Exemplo que se tem tornado muito freqüente decorre de decisões empresariais de redução de despesas, o que acaba contaminando o ambiente de uma obra de uma quase disputa entre profissionais e equipes na busca de resultados financeiros de grande agrado para a direção da empresa proprietária da obra. É fácil deduzir os enormes riscos para a segurança que naturalmente decorrem de um ambiente de obra assim contaminado.

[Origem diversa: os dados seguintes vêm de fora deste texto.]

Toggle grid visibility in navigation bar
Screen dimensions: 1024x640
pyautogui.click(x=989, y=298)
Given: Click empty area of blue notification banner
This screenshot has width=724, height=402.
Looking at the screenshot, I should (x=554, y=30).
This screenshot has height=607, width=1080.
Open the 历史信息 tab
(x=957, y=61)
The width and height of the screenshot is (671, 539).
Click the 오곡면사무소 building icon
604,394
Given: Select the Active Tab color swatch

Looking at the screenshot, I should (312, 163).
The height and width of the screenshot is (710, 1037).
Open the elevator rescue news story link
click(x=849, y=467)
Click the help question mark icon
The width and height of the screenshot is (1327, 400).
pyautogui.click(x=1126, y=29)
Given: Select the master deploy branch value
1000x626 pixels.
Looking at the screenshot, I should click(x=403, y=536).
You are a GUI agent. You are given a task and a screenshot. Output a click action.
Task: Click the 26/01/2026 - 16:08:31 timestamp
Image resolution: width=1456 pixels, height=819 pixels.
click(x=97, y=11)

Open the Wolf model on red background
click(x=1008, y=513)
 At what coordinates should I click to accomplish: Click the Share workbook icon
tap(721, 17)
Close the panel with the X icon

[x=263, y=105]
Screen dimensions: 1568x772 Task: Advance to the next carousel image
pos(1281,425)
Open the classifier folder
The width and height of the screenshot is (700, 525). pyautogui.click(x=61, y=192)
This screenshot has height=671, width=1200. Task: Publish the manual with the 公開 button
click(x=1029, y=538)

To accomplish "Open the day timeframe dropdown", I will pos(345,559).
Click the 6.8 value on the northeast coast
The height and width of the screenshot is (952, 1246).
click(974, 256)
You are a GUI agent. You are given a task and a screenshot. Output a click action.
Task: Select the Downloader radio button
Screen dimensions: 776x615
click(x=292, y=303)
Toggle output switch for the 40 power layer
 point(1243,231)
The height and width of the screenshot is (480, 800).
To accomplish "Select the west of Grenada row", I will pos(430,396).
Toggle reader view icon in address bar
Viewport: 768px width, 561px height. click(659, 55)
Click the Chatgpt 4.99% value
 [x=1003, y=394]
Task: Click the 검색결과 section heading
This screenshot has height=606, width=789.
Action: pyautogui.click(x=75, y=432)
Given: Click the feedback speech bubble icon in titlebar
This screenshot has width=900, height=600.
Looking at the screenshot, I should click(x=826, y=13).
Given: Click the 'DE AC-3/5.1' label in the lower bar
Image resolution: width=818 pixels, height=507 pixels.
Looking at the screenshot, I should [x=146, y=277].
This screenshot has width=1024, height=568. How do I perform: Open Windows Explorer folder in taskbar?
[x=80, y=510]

Fato real é que em grande parte dos acidentes e tragédias ocorridos em obras de engenharia no Brasil são explicados, ao menos em boa parte, por circunstâncias próximas às descritas, ou seja, pela prevalência de ambientes de obra constrangedores de uma atitude mais ousada, firme e insistente de profissionais do quadro ou de empresas contratadas no apontamento de disfunções técnicas que possam levar a situações de risco e na persistência por exigências de sua pronta correção e eliminação.

Como enfrentar esse problema? Aqueles que tem uma maior intimidade com os ambientes empresariais sabem perfeitamente da ingenuidade em se esperar que algo de muito substancial seja alcançado via uma alteração comportamental unilateral dos profissionais empregados e de empresas contratadas. Empregos, carreiras, contratos, situações familiares estão em jogo, o que, particularmente em um país com fraco desenvolvimento econômico, conta muito. Por diversas razões um caminho culturalmente também dificultoso, a alternativa de uma profunda e corajosa decisão das direções empresariais no sentido de dotar seus ambientes de obra e seus códigos de conduta de atributos incentivadores de atitudes mais ousadas e firmes de profissionais e empresas contratadas no apontamento de riscos técnicos e da necessidade de prontas medidas de segurança, promete ser mais promissora para resultados mais rápidos e virtuosos.

Os enormes desgastes financeiros e de imagem institucional derivados de acidentes como os que temos testemunhado, assim como a eventualidade de penalizações criminais envolvendo proprietários da empresa, jogam, a favor dessa possibilidade.

Muito colaboraria também para um melhor equacionamento da variável abordada nesse artigo uma atenção maior das associações técnicas do campo geotécnico, como a ABMS e a ABGE, na discussão e trato do tema aqui focado, qual seja o ambiente de trabalho imperante nas frentes de obra e sua influência na menor ou maior atenção com a excelência técnica e com a segurança.